Direction:
Please rewrite the listing, starting at its first line and ending at the line containing "[x=77, y=864]", replacing "Viewport" with "Display" and keeping everything else unchanged.

Items from a data source:

════════

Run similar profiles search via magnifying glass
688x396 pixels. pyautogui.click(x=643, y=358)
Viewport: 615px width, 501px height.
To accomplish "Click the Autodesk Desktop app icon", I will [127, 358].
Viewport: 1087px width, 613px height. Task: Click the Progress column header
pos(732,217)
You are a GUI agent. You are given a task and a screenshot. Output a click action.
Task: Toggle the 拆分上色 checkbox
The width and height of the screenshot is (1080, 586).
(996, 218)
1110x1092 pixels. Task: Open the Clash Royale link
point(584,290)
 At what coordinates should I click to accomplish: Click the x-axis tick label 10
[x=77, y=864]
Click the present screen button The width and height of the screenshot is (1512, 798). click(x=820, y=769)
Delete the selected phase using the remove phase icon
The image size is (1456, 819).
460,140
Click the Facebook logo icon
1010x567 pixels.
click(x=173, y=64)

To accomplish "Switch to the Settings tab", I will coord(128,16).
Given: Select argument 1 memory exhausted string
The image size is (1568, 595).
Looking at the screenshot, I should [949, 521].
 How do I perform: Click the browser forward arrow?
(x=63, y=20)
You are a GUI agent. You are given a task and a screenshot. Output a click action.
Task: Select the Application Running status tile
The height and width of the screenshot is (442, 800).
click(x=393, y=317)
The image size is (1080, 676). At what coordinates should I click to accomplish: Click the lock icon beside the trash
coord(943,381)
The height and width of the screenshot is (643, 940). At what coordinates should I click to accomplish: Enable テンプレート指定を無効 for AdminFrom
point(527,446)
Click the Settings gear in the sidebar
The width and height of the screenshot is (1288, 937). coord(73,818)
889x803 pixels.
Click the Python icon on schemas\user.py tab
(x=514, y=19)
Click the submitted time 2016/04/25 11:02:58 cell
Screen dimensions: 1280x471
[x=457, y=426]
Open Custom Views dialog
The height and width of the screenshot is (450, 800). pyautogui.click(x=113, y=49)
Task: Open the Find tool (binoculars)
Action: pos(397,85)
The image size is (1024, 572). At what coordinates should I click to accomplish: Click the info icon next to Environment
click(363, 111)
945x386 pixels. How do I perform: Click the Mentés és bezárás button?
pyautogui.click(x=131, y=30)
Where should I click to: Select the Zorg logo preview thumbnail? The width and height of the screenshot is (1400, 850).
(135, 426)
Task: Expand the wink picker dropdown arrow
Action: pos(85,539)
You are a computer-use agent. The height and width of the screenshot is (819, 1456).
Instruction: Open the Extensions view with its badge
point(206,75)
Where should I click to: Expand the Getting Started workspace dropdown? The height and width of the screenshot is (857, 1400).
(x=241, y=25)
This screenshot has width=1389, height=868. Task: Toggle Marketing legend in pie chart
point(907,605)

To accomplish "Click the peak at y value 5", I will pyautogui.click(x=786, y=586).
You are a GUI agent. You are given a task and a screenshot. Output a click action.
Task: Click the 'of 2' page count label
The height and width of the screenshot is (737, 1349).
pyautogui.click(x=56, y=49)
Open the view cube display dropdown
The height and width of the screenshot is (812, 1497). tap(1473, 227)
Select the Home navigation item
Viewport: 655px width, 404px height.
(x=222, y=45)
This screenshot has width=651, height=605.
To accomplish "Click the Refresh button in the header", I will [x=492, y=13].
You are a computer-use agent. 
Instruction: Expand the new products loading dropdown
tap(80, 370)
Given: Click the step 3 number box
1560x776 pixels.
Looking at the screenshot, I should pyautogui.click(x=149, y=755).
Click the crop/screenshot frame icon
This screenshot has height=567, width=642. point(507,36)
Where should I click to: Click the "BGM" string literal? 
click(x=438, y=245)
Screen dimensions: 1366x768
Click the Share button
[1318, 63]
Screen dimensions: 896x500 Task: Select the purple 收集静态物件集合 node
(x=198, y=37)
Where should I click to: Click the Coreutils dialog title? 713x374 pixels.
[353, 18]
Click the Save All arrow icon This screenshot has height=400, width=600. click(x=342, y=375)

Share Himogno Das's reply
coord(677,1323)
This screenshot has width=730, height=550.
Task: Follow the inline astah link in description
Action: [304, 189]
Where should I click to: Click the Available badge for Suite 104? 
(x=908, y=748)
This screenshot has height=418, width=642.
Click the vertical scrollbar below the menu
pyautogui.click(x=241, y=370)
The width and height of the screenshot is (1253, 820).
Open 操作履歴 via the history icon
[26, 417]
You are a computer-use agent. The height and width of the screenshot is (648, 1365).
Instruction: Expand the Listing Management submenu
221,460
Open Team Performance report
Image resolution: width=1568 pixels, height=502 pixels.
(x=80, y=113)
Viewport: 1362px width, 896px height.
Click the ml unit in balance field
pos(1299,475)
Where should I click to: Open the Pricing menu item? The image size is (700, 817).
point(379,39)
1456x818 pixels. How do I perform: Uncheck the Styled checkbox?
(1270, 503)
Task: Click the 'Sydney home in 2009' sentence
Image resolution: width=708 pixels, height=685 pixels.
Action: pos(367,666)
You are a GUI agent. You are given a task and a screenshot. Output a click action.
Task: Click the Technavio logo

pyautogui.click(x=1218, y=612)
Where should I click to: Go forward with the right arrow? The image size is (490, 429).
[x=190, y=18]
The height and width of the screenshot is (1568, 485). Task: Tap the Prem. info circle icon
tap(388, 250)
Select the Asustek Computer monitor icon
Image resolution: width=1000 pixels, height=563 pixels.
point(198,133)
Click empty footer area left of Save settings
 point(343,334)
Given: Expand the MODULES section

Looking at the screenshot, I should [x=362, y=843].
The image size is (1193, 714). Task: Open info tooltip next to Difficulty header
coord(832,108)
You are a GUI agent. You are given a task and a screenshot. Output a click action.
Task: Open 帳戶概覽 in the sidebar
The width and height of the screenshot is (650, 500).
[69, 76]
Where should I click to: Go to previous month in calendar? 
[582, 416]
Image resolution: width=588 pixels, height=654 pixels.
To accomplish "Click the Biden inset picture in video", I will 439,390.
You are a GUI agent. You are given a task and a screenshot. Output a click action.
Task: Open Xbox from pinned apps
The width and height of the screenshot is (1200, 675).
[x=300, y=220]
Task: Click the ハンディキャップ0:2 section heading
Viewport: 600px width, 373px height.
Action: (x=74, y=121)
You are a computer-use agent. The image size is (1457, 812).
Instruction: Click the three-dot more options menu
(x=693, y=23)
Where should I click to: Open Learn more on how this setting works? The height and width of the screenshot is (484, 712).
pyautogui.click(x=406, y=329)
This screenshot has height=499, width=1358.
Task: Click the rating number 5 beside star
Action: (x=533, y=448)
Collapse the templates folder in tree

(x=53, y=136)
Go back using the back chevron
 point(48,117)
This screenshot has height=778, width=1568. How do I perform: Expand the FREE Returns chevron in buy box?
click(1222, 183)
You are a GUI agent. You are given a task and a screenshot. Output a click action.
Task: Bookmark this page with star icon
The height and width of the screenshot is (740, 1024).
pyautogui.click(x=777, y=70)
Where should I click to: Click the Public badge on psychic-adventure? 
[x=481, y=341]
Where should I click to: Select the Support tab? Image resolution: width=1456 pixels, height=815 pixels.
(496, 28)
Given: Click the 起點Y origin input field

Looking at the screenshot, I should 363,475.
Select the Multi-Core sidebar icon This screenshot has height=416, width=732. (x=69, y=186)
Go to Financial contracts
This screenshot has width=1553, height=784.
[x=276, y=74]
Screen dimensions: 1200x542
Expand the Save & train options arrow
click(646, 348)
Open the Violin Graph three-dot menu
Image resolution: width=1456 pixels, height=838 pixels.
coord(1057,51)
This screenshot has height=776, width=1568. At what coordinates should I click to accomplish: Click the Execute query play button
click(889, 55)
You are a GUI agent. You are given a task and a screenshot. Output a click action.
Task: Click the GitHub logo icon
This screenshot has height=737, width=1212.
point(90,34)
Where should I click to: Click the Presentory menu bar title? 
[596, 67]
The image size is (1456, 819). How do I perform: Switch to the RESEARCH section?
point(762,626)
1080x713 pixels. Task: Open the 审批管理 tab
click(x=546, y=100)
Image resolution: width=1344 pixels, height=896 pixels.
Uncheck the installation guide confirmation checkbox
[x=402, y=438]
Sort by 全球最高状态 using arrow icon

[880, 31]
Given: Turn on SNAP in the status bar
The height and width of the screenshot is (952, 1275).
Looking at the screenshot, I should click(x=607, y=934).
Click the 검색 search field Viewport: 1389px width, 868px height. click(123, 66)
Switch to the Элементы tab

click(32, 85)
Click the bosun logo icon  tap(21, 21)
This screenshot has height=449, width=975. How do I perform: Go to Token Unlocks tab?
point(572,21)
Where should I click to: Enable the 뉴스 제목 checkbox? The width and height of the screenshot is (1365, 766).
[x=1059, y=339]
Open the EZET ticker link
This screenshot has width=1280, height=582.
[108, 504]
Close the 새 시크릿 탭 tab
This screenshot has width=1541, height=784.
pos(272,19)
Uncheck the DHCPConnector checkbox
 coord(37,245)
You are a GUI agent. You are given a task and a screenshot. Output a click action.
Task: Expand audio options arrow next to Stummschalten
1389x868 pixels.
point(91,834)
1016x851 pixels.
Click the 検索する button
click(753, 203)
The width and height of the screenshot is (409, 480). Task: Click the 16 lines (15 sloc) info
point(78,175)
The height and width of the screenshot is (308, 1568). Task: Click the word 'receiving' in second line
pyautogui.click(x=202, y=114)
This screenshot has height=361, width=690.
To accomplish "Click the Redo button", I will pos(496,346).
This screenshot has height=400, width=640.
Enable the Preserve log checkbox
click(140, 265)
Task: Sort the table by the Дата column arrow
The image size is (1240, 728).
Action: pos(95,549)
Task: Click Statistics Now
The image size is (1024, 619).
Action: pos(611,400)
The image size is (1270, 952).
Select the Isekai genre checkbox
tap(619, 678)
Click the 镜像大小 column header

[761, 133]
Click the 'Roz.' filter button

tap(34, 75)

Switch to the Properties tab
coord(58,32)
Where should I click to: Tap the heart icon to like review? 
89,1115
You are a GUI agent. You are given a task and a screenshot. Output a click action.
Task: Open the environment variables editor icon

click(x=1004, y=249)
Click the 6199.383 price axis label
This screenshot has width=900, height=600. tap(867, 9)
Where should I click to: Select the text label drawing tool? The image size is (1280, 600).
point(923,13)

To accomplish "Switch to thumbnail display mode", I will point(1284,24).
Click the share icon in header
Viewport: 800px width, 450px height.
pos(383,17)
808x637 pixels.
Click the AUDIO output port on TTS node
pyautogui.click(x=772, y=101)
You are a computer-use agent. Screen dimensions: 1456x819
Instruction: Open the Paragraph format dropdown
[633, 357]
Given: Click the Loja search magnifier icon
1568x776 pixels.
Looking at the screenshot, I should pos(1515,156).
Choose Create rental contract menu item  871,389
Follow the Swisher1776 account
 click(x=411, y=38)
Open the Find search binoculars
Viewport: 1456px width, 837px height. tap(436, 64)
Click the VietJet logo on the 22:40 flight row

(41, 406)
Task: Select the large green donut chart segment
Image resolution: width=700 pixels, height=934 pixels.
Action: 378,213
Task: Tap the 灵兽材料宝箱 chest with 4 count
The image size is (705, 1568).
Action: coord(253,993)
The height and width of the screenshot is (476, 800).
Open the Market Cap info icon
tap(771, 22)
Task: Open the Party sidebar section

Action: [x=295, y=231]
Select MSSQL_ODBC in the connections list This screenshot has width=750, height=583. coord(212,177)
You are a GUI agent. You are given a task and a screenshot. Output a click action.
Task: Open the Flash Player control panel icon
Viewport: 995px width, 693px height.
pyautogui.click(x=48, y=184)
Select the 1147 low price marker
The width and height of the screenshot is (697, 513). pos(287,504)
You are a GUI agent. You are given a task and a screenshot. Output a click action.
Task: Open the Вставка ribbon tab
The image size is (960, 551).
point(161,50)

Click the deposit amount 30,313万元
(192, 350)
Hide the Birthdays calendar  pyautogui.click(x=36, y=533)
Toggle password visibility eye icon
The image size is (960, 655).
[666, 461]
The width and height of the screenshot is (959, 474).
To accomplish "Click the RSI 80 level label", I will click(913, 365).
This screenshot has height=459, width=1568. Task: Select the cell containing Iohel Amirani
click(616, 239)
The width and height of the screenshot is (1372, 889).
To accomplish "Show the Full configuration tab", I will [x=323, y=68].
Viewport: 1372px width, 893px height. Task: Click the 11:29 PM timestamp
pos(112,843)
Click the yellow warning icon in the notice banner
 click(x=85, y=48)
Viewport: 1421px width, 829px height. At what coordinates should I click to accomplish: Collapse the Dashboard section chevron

════════

Solution for this exercise:
Run similar profiles search via magnifying glass
688x396 pixels. pyautogui.click(x=643, y=358)
Display: 615px width, 501px height.
To accomplish "Click the Autodesk Desktop app icon", I will [127, 358].
Display: 1087px width, 613px height. Task: Click the Progress column header
pos(732,217)
You are a GUI agent. You are given a task and a screenshot. Output a click action.
Task: Toggle the 拆分上色 checkbox
The width and height of the screenshot is (1080, 586).
(996, 218)
1110x1092 pixels. Task: Open the Clash Royale link
point(584,290)
 At what coordinates should I click to accomplish: Click the x-axis tick label 10
[x=77, y=864]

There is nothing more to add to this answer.